An exact copy of every record is needed.
********
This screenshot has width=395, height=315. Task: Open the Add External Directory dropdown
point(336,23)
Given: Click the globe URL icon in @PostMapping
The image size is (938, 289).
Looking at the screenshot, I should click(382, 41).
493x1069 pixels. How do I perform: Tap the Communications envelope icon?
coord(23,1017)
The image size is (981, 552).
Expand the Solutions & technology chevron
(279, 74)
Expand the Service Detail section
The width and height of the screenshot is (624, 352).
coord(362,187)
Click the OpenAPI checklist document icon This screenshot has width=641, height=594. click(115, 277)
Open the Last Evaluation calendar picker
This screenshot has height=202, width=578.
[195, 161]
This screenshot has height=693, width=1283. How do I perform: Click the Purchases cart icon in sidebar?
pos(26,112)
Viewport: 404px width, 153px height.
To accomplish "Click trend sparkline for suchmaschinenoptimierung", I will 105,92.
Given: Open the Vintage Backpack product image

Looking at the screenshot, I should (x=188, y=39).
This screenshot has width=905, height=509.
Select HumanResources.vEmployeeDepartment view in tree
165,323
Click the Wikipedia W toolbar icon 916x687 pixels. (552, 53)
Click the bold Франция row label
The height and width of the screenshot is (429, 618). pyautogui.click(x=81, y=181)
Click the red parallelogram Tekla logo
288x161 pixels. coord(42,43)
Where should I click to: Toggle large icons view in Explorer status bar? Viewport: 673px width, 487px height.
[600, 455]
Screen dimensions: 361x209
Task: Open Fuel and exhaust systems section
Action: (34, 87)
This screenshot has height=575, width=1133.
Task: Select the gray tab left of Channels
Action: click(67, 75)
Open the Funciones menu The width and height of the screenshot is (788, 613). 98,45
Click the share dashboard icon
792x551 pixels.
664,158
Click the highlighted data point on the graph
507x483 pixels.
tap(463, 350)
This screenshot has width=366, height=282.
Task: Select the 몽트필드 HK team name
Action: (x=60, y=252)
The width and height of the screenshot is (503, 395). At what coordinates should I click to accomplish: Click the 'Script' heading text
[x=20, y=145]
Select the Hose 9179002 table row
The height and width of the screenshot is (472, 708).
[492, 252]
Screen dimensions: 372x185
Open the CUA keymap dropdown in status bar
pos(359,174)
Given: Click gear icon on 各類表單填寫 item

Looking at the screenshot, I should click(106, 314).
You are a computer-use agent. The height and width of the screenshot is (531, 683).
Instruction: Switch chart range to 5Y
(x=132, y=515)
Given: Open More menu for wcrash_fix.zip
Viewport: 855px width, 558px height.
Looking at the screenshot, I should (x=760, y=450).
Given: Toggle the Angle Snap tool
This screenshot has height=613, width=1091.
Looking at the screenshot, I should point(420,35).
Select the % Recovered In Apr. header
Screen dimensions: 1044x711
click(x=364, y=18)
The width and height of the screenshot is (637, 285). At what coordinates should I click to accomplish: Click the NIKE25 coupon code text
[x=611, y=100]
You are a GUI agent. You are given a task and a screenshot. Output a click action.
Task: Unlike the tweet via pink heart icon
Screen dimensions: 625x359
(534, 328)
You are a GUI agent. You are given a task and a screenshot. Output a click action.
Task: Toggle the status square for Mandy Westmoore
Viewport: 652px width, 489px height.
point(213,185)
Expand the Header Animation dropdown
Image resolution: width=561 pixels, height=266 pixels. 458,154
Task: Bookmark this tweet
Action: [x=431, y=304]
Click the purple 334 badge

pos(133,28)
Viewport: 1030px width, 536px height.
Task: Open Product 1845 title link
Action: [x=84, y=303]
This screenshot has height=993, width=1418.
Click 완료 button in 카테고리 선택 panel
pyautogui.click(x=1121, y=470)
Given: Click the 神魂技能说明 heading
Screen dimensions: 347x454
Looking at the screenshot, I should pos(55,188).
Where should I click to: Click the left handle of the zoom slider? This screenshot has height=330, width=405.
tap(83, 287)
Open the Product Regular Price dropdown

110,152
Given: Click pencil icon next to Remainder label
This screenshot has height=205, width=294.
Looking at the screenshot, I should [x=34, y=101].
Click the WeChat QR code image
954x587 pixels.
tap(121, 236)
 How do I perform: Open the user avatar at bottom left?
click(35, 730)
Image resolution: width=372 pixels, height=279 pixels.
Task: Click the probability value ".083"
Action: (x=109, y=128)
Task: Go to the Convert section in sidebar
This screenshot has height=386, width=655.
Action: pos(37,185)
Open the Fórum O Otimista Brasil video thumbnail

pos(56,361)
********
▶ _Output for this task_:
This screenshot has width=395, height=315. Task: Open the Add External Directory dropdown
point(336,23)
Given: Click the globe URL icon in @PostMapping
The image size is (938, 289).
Looking at the screenshot, I should click(382, 41).
493x1069 pixels. How do I perform: Tap the Communications envelope icon?
coord(23,1017)
The image size is (981, 552).
Expand the Solutions & technology chevron
(279, 74)
Expand the Service Detail section
The width and height of the screenshot is (624, 352).
coord(362,187)
Click the OpenAPI checklist document icon This screenshot has width=641, height=594. click(115, 277)
Open the Last Evaluation calendar picker
This screenshot has height=202, width=578.
[195, 161]
This screenshot has height=693, width=1283. How do I perform: Click the Purchases cart icon in sidebar?
pos(26,112)
Viewport: 404px width, 153px height.
To accomplish "Click trend sparkline for suchmaschinenoptimierung", I will 105,92.
Given: Open the Vintage Backpack product image

Looking at the screenshot, I should (x=188, y=39).
This screenshot has width=905, height=509.
Select HumanResources.vEmployeeDepartment view in tree
165,323
Click the Wikipedia W toolbar icon 916x687 pixels. (552, 53)
Click the bold Франция row label
The height and width of the screenshot is (429, 618). pyautogui.click(x=81, y=181)
Click the red parallelogram Tekla logo
288x161 pixels. coord(42,43)
Where should I click to: Toggle large icons view in Explorer status bar? Viewport: 673px width, 487px height.
[600, 455]
Screen dimensions: 361x209
Task: Open Fuel and exhaust systems section
Action: (34, 87)
This screenshot has height=575, width=1133.
Task: Select the gray tab left of Channels
Action: click(67, 75)
Open the Funciones menu The width and height of the screenshot is (788, 613). 98,45
Click the share dashboard icon
792x551 pixels.
664,158
Click the highlighted data point on the graph
507x483 pixels.
tap(463, 350)
This screenshot has width=366, height=282.
Task: Select the 몽트필드 HK team name
Action: (x=60, y=252)
The width and height of the screenshot is (503, 395). At what coordinates should I click to accomplish: Click the 'Script' heading text
[x=20, y=145]
Select the Hose 9179002 table row
The height and width of the screenshot is (472, 708).
[492, 252]
Screen dimensions: 372x185
Open the CUA keymap dropdown in status bar
pos(359,174)
Given: Click gear icon on 各類表單填寫 item

Looking at the screenshot, I should click(106, 314).
You are a computer-use agent. The height and width of the screenshot is (531, 683).
Instruction: Switch chart range to 5Y
(x=132, y=515)
Given: Open More menu for wcrash_fix.zip
Viewport: 855px width, 558px height.
Looking at the screenshot, I should (x=760, y=450).
Given: Toggle the Angle Snap tool
This screenshot has height=613, width=1091.
Looking at the screenshot, I should point(420,35).
Select the % Recovered In Apr. header
Screen dimensions: 1044x711
click(x=364, y=18)
The width and height of the screenshot is (637, 285). At what coordinates should I click to accomplish: Click the NIKE25 coupon code text
[x=611, y=100]
You are a GUI agent. You are given a task and a screenshot. Output a click action.
Task: Unlike the tweet via pink heart icon
Screen dimensions: 625x359
(534, 328)
You are a GUI agent. You are given a task and a screenshot. Output a click action.
Task: Toggle the status square for Mandy Westmoore
Viewport: 652px width, 489px height.
point(213,185)
Expand the Header Animation dropdown
Image resolution: width=561 pixels, height=266 pixels. 458,154
Task: Bookmark this tweet
Action: [x=431, y=304]
Click the purple 334 badge

pos(133,28)
Viewport: 1030px width, 536px height.
Task: Open Product 1845 title link
Action: [x=84, y=303]
This screenshot has height=993, width=1418.
Click 완료 button in 카테고리 선택 panel
pyautogui.click(x=1121, y=470)
Given: Click the 神魂技能说明 heading
Screen dimensions: 347x454
Looking at the screenshot, I should pos(55,188).
Where should I click to: Click the left handle of the zoom slider? This screenshot has height=330, width=405.
tap(83, 287)
Open the Product Regular Price dropdown

110,152
Given: Click pencil icon next to Remainder label
This screenshot has height=205, width=294.
Looking at the screenshot, I should [x=34, y=101].
Click the WeChat QR code image
954x587 pixels.
tap(121, 236)
 How do I perform: Open the user avatar at bottom left?
click(35, 730)
Image resolution: width=372 pixels, height=279 pixels.
Task: Click the probability value ".083"
Action: (x=109, y=128)
Task: Go to the Convert section in sidebar
This screenshot has height=386, width=655.
Action: pos(37,185)
Open the Fórum O Otimista Brasil video thumbnail

pos(56,361)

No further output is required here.